» MATERIAL FOR THIS TASK
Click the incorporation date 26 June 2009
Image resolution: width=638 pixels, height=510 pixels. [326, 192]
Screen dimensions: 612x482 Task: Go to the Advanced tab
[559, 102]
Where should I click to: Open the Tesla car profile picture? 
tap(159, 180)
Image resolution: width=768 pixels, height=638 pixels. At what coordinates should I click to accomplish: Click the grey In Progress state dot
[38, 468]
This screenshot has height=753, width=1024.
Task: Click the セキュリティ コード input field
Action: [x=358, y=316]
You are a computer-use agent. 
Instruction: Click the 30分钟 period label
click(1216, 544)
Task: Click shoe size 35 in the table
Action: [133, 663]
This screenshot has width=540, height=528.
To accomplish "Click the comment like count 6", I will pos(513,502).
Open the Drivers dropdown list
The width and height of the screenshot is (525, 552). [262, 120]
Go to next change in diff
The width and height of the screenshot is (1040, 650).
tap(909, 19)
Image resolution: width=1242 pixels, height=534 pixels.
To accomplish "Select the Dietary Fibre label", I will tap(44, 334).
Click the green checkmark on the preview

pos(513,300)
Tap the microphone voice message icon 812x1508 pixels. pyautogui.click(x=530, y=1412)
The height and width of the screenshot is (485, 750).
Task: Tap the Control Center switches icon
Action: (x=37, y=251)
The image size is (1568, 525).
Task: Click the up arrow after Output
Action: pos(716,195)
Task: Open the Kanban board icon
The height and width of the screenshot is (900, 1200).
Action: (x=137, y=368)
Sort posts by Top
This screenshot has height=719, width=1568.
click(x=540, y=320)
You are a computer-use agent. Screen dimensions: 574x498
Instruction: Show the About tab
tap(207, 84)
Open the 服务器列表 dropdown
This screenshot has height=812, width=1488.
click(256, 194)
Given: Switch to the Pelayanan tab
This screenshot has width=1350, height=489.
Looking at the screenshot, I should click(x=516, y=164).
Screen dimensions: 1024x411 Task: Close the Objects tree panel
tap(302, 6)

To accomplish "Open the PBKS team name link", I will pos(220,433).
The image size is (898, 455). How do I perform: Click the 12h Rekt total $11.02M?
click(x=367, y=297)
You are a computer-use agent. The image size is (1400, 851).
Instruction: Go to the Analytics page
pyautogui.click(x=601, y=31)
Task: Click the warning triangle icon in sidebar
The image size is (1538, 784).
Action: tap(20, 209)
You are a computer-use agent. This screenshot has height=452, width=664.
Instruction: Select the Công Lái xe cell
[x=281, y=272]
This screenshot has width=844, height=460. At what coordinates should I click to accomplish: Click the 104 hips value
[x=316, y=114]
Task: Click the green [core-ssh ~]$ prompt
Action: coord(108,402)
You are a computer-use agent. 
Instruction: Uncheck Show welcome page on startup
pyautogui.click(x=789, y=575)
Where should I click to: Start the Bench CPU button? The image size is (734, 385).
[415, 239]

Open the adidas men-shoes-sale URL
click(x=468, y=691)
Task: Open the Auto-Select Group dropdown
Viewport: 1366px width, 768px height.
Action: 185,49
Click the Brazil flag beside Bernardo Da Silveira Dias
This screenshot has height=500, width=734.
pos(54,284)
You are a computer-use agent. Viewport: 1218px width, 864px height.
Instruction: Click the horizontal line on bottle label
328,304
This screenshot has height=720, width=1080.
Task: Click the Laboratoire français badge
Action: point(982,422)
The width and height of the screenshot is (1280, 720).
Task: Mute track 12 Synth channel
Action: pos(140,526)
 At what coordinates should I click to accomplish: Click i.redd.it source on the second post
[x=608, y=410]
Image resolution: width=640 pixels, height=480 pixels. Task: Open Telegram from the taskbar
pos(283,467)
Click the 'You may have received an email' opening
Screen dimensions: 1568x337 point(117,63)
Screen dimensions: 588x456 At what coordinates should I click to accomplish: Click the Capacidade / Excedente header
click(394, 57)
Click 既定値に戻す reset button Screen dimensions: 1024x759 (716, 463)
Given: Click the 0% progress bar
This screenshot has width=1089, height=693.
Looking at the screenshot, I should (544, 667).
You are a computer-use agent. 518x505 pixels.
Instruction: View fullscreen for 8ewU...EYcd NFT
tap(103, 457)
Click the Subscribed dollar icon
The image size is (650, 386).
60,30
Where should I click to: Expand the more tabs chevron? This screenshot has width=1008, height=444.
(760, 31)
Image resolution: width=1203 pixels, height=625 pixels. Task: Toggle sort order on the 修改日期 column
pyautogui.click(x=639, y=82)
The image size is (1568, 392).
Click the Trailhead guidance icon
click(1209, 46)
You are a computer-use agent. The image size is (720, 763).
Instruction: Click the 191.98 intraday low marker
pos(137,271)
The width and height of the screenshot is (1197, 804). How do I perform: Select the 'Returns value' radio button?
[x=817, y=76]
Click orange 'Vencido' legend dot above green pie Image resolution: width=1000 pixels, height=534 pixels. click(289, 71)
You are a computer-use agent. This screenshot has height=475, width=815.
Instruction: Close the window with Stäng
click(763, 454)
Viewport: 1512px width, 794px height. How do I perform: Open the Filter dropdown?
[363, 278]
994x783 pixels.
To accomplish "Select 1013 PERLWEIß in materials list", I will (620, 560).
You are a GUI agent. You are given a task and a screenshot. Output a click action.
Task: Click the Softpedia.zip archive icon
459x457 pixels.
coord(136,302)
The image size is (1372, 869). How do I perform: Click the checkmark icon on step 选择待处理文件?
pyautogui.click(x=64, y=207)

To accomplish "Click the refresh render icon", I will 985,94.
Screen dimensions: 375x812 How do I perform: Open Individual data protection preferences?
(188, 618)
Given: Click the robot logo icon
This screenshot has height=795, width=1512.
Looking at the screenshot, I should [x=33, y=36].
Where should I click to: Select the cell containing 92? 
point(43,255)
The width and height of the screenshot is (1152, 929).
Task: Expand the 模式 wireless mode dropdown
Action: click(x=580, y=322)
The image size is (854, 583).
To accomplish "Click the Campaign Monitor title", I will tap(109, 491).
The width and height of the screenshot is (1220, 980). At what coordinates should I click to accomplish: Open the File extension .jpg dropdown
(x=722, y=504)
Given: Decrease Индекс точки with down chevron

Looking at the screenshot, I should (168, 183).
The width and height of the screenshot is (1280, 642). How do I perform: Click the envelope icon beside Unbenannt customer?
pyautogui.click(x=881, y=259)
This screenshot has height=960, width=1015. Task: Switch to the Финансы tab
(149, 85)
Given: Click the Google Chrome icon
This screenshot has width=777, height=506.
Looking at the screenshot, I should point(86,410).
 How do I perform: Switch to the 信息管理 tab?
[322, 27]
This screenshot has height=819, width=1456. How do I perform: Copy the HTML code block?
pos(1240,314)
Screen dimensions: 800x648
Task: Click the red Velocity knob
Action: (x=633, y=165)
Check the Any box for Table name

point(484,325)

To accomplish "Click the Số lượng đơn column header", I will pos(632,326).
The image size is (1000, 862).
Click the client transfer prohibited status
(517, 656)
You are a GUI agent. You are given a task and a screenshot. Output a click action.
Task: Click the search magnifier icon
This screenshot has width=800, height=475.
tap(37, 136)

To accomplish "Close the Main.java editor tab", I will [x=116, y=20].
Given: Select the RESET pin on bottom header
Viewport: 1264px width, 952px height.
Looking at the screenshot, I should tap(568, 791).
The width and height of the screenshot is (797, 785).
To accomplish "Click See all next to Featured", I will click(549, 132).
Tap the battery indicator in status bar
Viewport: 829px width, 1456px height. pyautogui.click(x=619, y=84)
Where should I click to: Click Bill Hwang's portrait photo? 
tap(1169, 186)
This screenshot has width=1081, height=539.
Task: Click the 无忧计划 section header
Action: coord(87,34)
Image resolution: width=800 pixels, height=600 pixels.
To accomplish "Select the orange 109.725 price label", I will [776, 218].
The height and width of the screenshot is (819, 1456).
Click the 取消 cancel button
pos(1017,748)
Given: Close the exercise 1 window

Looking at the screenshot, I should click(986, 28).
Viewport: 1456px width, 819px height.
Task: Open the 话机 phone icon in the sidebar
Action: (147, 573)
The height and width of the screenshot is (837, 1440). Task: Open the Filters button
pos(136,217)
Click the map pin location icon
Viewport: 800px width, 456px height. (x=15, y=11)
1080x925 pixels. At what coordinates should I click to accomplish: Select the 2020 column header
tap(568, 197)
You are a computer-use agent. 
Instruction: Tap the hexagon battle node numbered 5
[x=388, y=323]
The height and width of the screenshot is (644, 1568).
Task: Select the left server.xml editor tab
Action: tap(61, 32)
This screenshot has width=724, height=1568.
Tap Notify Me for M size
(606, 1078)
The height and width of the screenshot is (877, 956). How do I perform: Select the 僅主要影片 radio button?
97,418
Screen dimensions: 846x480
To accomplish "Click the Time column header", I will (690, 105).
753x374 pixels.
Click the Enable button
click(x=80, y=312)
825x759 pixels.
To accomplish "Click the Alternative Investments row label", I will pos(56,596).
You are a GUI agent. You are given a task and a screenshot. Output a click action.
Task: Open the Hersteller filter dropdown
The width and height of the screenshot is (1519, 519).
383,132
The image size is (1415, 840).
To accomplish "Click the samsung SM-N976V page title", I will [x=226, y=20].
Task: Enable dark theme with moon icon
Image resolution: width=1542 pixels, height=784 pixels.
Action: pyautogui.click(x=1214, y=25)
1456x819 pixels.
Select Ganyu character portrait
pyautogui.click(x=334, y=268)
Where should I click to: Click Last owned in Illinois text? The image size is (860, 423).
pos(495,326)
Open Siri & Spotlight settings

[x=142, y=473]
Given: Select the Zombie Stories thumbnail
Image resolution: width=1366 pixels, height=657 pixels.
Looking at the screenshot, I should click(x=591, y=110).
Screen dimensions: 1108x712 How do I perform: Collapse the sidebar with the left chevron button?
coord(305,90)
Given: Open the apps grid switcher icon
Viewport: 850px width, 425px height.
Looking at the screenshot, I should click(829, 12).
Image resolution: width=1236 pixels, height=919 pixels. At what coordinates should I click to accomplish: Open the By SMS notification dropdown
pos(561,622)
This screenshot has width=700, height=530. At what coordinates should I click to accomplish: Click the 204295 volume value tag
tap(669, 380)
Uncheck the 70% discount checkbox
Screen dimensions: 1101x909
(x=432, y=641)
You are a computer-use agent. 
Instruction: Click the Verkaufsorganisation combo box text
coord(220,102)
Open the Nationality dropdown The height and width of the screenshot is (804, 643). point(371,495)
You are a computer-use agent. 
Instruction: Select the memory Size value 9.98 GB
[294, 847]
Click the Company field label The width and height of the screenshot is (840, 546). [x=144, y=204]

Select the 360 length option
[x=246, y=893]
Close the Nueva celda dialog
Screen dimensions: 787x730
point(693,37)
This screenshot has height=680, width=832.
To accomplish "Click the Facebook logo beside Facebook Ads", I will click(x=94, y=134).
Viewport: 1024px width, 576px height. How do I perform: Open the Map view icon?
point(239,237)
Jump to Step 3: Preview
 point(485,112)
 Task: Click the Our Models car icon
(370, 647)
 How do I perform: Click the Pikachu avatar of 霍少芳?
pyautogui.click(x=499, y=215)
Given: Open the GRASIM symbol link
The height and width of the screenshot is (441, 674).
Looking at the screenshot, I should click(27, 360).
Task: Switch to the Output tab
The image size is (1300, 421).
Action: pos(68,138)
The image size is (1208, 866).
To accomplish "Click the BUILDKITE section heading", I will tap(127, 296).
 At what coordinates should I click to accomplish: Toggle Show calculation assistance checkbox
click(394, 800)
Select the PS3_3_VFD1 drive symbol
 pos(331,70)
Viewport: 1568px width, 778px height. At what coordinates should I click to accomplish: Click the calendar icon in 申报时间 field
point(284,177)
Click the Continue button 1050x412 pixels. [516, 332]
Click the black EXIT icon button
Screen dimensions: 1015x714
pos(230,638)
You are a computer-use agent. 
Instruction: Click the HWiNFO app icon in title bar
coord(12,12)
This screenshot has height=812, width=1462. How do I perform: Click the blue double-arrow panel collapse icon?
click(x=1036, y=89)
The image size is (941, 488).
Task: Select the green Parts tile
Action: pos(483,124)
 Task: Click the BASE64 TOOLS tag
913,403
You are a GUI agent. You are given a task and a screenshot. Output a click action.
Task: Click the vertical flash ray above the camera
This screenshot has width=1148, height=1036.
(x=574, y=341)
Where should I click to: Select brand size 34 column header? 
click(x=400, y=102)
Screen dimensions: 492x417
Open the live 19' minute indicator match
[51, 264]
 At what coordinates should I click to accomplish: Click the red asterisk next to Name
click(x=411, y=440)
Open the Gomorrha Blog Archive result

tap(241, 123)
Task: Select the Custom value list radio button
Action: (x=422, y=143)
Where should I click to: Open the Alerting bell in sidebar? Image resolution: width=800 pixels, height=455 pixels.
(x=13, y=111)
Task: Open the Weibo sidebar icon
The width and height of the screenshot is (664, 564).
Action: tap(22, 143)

» EXERCISE DESCRIPTION
Look through the data above and return each line where the string "logo" occurs.

» EXERCISE RESULT
Given: Click the robot logo icon
To accomplish "Click the Facebook logo beside Facebook Ads", I will click(x=94, y=134).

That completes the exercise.